SER (Session Establishment Ratio) - percentage of successfully established sessions:

SER = (INVITE → 200 OK) / (Total INVITE - INVITE → 3xx) × 100

3xx (redirect) are excluded from the denominator - they are neither success nor failure, but a routing instruction. SER = 100 means all non-redirect INVITEs received 200 OK.

SEER (Session Establishment Effectiveness Ratio) - percentage of "effective" responses:

SEER = (INVITE → 200, 480, 486, 600, 603) / (Total INVITE - INVITE → 3xx) × 100

The numerator includes responses with a clear outcome: 200 OK (session established), 480 (temporarily unavailable), 486 (busy), 600 (busy everywhere), 603 (declined). SEER is always ≥ SER.

ISA (Ineffective Session Attempts) - percentage of infrastructure errors:

ISA = (INVITE → 408, 500, 503, 504) / Total INVITE × 100

408 (timeout), 500 (internal error), 503 (unavailable), 504 (gateway timeout) - server errors. ISA rising means infrastructure is degrading. Unlike SER/SEER, 3xx are NOT excluded from the denominator.

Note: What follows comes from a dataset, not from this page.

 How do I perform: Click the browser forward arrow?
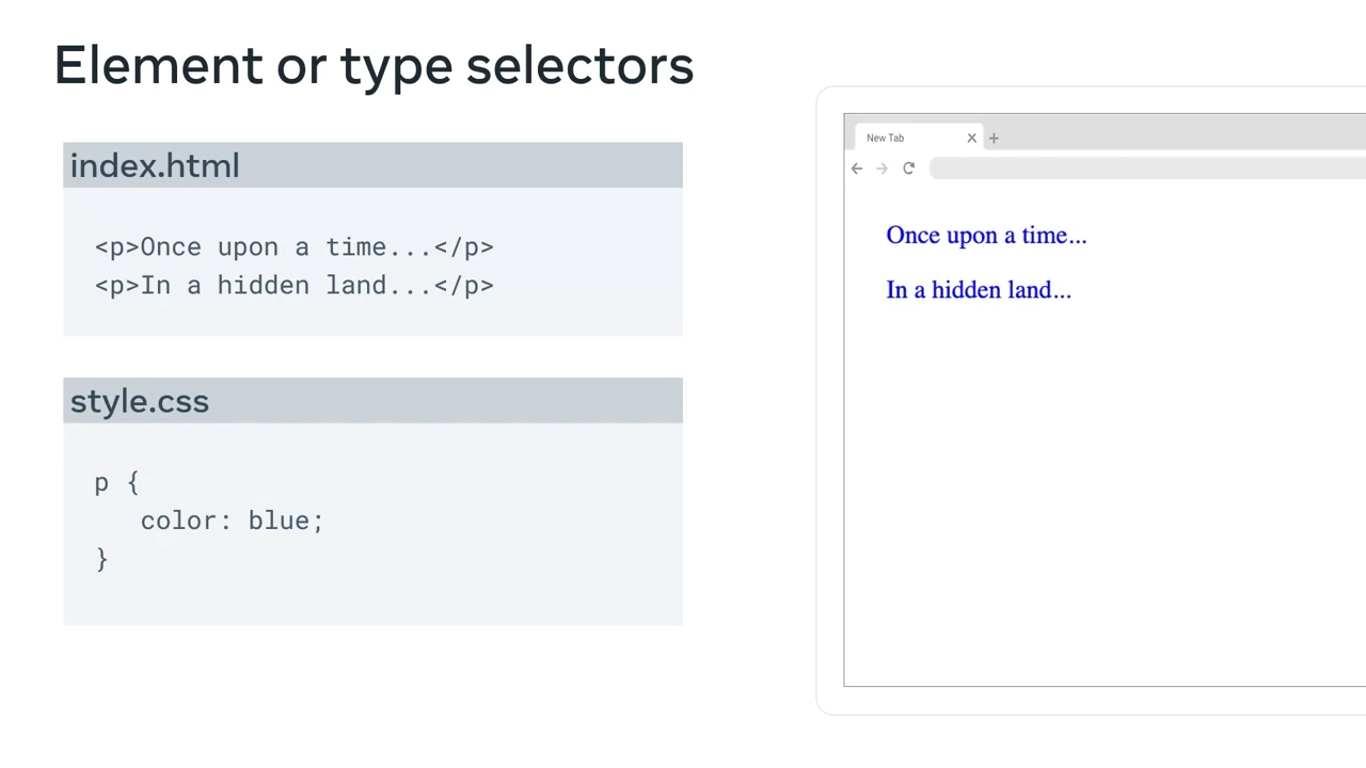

SCR (Session Completion Ratio) - percentage of fully completed sessions:

SCR = (Completed Sessions) / Total INVITE × 100

A completed session = INVITE → 200 OK → BYE → 200 OK (or Session-Expires timeout). SCR ≤ SER always: not all established sessions terminate correctly.

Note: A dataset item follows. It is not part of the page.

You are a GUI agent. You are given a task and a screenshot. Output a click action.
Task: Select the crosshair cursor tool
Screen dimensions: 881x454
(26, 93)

ASR (Answer Seizure Ratio) - classic telephony metric (ITU-T E.411):

ASR = (INVITE → 200 OK) / Total INVITE × 100

Unlike SER, 3xx are NOT excluded. ASR ≤ SER when redirect responses are present.

NER (Network Effectiveness Ratio) - network quality (GSMA IR.42):

NER = 100 − ISA

NER = 100 means no infrastructure errors. NER < 95 - time to worry.

Latency at every stage

Five histograms cover all SIP transaction phases:

RRD - Registration delay: REGISTER → 200 OK
TTR - Time to first response: INVITE → first 1xx
SPD - Session duration: INVITE 200 OK → BYE 200 OK
ORD - OPTIONS response delay: OPTIONS → any response
LRD - Registration redirect delay: REGISTER → 3xx

All histograms support histogram_quantile() for percentile-based alerting: p50, p95, p99.

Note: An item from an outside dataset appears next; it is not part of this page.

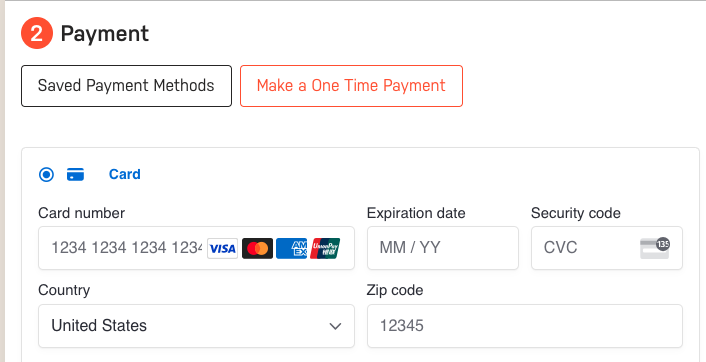Click the UnionPay logo icon
706x362 pixels.
click(325, 249)
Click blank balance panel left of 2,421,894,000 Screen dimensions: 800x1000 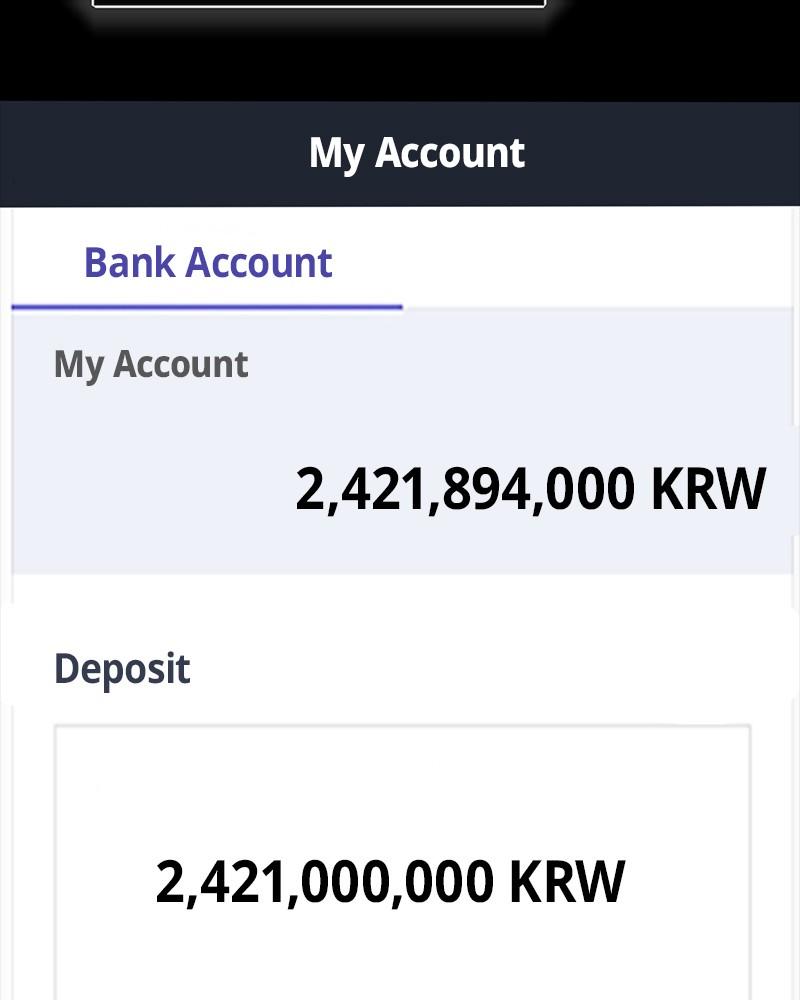click(150, 490)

Example for VictoriaMetrics / Prometheus:

95th percentile registration delay:

histogram_quantile(0.95, sum(rate(sip_exporter_rrd_bucket[5m])) by (le))

99th percentile session duration (specific carrier and device type):

histogram_quantile(0.99, sum(rate(sip_exporter_spd_bucket{carrier="mobile-operator-a",ua_type="yealink"}[5m])) by (le))

Additional metrics

ISS (Ineffective Session Severity) - absolute count of INVITE→408/500/503/504 responses. Unlike ISA (percentage), ISS enables alerting on absolute error volume: rate(sip_exporter_iss_total[5m]) > 20
SDC (Session Duration Counter) - Prometheus Counter of completed sessions. Useful for rate queries: rate(sip_exporter_sdc_total[5m])
sip_exporter_packets_total - total parsed SIP packets

Per-Carrier: Metrics by Traffic Source

Aggregated metrics hide problems of specific traffic sources. If SER = 85%, it's unclear - are all sources at 85%, or is one at 50% while others are at 95%? The exporter solves this via CIDR mapping: IP subnets → source name → carrier label on every metric.

Configuration:

carriers:
  - name: "telecom-alpha"
    cidrs:
      - "10.1.0.0/16"
      - "10.2.0.0/16"
      - "172.16.0.0/12"
  - name: "telecom-beta"
    cidrs:
      - "192.168.10.0/24"
      - "192.168.11.0/24"
      - "192.168.12.0/24"

How it works: Carrier is determined at request time (INVITE/REGISTER/OPTIONS) by source IP. If INVITE came from 10.1.5.20 - the exporter finds this IP belongs to 10.1.0.0/16 and labels all metrics for this call (including responses and dialog termination) with carrier="mobile-operator-a". Responses come from a different IP (the SIP server), but carrier is inherited from the tracker by Call-ID, not determined by response IP. This is correct: metrics belong to the call initiator, not the server.

Result:

sip_exporter_invite_total{carrier="mobile-operator-a",ua_type="other"} 1523
sip_exporter_ser{carrier="mobile-operator-a",ua_type="other"} 95.2
sip_exporter_ser{carrier="sip-trunk-provider",ua_type="other"} 87.4

Now it's clear: the trunk provider has SER = 87.4%, while the mobile operator has 95.2%. You can build separate dashboards and alerts for each traffic source. IPs not matching any CIDR subnet get carrier="other".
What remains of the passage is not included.